I stared out the floor-to-ceiling windows of the Muncie Fieldhouse and watched the rain come down in sheets as I talked to Mark.
The rain, it made me nervous. In a pre-race meeting, the race director gave us an overview of the course and warned that some of it could be underwater. More of it would be wet. He advised that we don't look at our watches and just have fun.
Fun, running 13.1 miles in the rain – and I mean rain. R-A-I-N. Interesting.
Silas, he made me nervous, too. I had fed him as much as I could that morning, and I had pumped what I could. A whopping 3.5 ounces. It would tie him over but that would be it.
"Don't worry about us," Mark said. "Run your half marathon."
I handed the phone back to the volunteer from whom I had borrowed it. I couldn't decide if I was relieved or disappointed with his response.
It was 9:20 when the race director finally coerced us out to the start line. The rain had slowed from the monsoon-like storm but it was still steady. It was cool enough, perfect on any other day, that I didn't want to just stand there. I didn't want to begin visualizing what awaited me. I wanted to go. And from the conversations I heard around me, I don't think I was the only one.
But, soon enough, we were off.
My goal for this early section of the was not to get caught up in the excitement of the race; to avoid letting those running a shorter distance push me (there was also a 5K and 10K); and walk 1 minute at each water stop.

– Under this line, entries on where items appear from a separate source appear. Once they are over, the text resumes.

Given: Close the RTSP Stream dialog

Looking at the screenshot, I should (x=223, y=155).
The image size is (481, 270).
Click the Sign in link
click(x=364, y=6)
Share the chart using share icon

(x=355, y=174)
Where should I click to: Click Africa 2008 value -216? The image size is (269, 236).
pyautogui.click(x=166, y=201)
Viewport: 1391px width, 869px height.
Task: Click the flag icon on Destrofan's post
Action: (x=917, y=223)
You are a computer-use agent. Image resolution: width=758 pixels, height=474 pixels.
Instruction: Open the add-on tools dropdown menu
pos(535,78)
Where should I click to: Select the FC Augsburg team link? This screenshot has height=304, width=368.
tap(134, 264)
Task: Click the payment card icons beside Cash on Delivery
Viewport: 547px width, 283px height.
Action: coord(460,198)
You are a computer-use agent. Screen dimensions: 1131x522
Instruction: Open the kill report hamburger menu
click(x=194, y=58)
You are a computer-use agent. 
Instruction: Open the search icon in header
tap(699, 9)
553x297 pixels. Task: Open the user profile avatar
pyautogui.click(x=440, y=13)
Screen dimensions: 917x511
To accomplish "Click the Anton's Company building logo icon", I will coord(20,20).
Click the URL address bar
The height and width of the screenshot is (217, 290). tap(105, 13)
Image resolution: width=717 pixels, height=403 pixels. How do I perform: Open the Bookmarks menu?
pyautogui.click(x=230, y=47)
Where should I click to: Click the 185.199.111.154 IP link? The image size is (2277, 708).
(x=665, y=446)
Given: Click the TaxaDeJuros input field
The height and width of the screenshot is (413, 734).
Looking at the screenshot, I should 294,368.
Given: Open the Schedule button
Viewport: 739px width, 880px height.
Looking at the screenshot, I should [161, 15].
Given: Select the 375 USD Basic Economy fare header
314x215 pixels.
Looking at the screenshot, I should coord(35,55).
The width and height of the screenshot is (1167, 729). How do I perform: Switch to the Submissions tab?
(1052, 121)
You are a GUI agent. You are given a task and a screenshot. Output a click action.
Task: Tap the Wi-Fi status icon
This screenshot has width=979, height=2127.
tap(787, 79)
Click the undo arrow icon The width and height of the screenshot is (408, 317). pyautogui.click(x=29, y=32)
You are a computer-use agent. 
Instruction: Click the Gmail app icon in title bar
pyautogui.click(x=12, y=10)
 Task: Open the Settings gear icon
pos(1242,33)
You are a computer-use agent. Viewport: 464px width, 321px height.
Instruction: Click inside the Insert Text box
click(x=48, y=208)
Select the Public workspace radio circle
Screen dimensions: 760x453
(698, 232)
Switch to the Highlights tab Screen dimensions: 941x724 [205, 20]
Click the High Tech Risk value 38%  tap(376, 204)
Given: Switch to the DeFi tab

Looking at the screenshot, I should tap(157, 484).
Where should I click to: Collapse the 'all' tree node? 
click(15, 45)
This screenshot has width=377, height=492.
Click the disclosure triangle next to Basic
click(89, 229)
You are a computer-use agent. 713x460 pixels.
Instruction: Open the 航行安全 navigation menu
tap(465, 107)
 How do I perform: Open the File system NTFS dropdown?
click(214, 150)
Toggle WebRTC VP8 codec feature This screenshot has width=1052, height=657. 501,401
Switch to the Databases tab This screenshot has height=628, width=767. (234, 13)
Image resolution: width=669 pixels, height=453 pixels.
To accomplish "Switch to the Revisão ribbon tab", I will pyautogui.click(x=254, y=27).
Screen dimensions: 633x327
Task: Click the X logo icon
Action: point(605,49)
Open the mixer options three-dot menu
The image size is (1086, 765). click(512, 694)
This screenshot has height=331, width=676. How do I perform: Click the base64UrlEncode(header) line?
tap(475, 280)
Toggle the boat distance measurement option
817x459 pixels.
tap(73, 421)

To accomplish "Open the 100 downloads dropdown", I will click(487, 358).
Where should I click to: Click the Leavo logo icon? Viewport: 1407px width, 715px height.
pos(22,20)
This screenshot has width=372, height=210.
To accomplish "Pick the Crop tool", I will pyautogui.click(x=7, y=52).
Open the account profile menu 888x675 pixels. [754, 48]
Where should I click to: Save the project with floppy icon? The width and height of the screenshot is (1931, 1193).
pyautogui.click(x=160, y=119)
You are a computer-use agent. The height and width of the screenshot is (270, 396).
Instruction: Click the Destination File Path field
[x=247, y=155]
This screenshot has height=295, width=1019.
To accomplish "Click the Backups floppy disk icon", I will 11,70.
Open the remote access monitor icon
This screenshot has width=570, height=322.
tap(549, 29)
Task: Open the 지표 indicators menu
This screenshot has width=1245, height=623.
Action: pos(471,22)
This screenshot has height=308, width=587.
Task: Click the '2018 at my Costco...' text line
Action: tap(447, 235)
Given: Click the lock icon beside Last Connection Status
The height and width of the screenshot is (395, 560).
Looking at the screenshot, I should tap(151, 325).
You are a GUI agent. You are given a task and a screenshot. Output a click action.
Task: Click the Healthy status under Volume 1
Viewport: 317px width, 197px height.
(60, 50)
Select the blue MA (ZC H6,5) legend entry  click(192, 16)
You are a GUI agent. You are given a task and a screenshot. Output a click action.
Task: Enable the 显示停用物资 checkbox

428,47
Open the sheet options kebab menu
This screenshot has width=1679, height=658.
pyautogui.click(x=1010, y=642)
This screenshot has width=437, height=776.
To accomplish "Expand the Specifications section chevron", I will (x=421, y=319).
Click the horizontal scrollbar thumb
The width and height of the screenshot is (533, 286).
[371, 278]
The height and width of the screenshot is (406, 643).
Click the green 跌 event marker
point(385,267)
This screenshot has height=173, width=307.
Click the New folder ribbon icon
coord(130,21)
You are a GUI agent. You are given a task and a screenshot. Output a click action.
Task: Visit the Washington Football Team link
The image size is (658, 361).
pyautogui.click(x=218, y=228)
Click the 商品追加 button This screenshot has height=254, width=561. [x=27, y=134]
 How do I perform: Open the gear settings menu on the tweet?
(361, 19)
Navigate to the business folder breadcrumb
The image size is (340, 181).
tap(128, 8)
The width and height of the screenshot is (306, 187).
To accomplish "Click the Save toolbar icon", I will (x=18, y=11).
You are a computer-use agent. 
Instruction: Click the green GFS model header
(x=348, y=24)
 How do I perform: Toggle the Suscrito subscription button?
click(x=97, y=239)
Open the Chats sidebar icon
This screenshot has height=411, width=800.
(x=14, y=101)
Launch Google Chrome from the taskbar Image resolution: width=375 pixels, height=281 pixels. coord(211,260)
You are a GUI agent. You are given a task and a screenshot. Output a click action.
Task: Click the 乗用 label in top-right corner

I had told Mark that I anticipated that I would finish between 2:05 and 2:10 but thought I'd be closer to 2:10, with an average pace around 10 minutes. A good day would mean a pace of 9:59 or faster.
And so it was with a bit of anxiety that I saw the first mile beep in at 9:40. Too fast, too soon.
I tried to rein it in the second mile, a task made easier by the terrain in the wetland. It was indeed wet but there wasn't much standing water. The trail, though, was a mix of wood bridges (slick) and a crushed limestone or sand, which offered additional resistance. I also walked 30 seconds through the first water stop.
But still I clocked a 9:49 mile.
If you had asked me just an hour earlier, I would have emphatically told you that I would be miserable running a half marathon in these conditions – especially as I wasn't 100 percent confident I was well-trained for the event and I am 5 months post-partum.
Yet, I wasn't hating running. I was actually kind of loving it.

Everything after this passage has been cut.